RECORD SET>
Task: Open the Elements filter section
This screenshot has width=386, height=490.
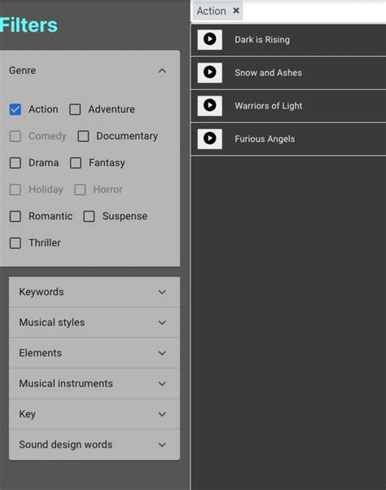Action: [x=94, y=353]
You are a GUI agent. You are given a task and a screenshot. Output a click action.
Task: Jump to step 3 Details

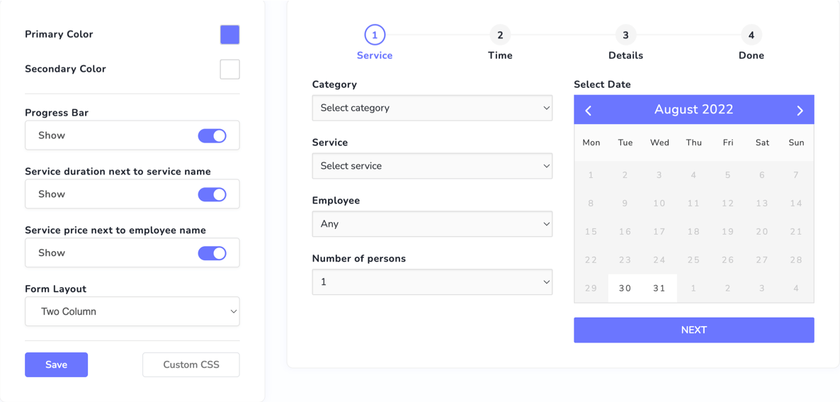coord(625,35)
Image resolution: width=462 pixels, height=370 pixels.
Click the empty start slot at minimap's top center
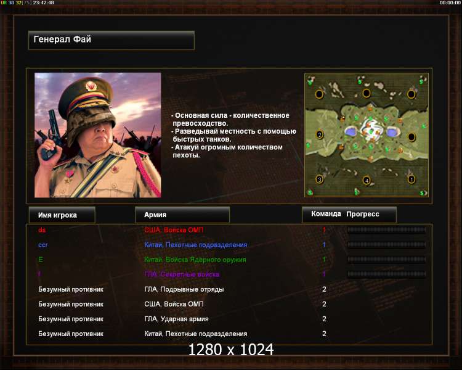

TASK> Edit the listing above by replacing every occurrence of "screenshot" with "capture" and changing nothing else. Omit the pictures from your version.

RESULT FOR THIS EXERCISE>
Task: Open the Elements filter section
This capture has width=386, height=490.
Action: [x=94, y=353]
You are a GUI agent. You are given a task and a capture. Output a click action.
Task: Jump to step 3 Details

coord(625,35)
Image resolution: width=462 pixels, height=370 pixels.
Click the empty start slot at minimap's top center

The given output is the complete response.